Disclaimer: this guide focuses on upcoming features, currently only available via pull request.
Concurrent computing is a form of computing in which several computations are executed concurrently—during overlapping time periods—instead of sequentially—with one completing before the next starts.
This is a property of a system—whether a program, computer, or a network—where there is a separate execution point or “thread of control” for each process. A concurrent system is one where a computation can advance without waiting for all other computations to complete.
Concurrent computing is a form of modular programming. In its paradigm an overall computation is factored into subcomputations that may be executed concurrently. Pioneers in the field of concurrent computing include Edsger Dijkstra, Per Brinch Hansen, and C.A.R. Hoare.
[Source: English Wikipedia.]
In simpler terms, concurrent execution means two things happen at once. This is great, but how do you do it in OpenFL/Lime?
Choosing the right tool for the job
This guide covers three classes. Lime’s two concurrency classes, and Thread
, the standard class they’re based on.
But before you pick a class, first consider whether you should use threads at all.
- Can you detect any slowdown? If not, threads won’t help, and may even slow things down.
- How often do your threads interact with the outside world? The more often they transfer information, the slower and less safe they’ll be.
If you have a slow and self-contained task, that’s when you consider using threads.
Demo project
I think a specific example will make this guide easier to follow. Suppose I’m using libnoise to generate textures. I’ve created a feature-complete app, and the core of the code looks something like this:
private function generatePattern(workArea:Rectangle):Void {
//Allocate four bytes per pixel.
var bytes:ByteArray = new ByteArray(
Std.int(workArea.width) * Std.int(workArea.height));
//Run getValue() for every pixel.
for(y in Std.int(workArea.top)...Std.int(workArea.bottom)) {
for(x in Std.int(workArea.left)...Std.int(workArea.right)) {
//getValue() returns a value in the range [-1, 1], and we need
//to convert to [0, 255].
var value:Int = Std.int(128 + 128 * module.getValue(x, y, 0));
if(value > 255) {
value = 255;
} else if(value < 0) {
value = 0;
}
//Store it as a color.
bytes.writeInt(value << 16 | value << 8 | value);
}
}
//Draw the pixels to the canvas.
bytes.position = 0;
canvas.setPixels(workArea, bytes);
bytes.clear();
}
The problem is, this code makes the app lock up.

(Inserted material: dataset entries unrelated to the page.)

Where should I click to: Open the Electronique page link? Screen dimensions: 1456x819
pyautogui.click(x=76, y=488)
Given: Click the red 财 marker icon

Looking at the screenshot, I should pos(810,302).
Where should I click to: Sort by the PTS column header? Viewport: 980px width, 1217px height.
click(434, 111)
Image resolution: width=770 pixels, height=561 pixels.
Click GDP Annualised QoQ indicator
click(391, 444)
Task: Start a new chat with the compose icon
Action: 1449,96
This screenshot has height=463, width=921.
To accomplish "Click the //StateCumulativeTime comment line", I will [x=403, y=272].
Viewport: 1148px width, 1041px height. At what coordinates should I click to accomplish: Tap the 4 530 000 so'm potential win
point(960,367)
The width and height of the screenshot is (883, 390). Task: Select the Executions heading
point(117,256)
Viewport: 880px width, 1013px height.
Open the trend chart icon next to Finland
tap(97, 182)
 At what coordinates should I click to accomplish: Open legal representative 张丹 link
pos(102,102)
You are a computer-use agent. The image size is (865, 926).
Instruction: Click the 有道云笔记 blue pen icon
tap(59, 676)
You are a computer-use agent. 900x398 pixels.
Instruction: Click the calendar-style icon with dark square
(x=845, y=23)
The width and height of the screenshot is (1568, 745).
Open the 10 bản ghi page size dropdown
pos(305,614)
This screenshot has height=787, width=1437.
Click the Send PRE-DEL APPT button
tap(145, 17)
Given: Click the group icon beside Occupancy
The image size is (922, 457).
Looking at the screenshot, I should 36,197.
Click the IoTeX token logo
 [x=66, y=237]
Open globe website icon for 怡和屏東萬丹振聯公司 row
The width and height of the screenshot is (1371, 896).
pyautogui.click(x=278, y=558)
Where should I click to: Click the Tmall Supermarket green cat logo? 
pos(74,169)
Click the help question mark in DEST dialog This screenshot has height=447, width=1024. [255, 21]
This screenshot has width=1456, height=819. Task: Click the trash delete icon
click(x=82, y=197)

Sometimes for a fraction of a second, sometimes for seconds on end. It all depends on which pattern it’s working on.
(If you have a beefy computer and this looks fine to you, try fullscreen.)
A good user interface responds instantly when the user clicks, rather than locking up. Clearly this app needs improvement, and since the bulk of the work is self-contained, I decide I’ll solve this problem using threads. Now I have two problems.
The easiest option is to use Haxe’s Thread
class. Since I know a single function is responsible for the freezing, all I need to do is change how I call that function.
-generatePattern(new Rectangle(0, 0, canvas.width, canvas.height));
+Thread.create(generatePattern.bind(new Rectangle(0, 0, canvas.width, canvas.height)));
View full changes
Thread.create()
requires a zero-argument function, so I use bind()
to supply the rectangle argument. With that done, create()
makes a new thread, and the app no longer freezes.
I’d love to show this in action, but it doesn’t work in HTML5. Sorry.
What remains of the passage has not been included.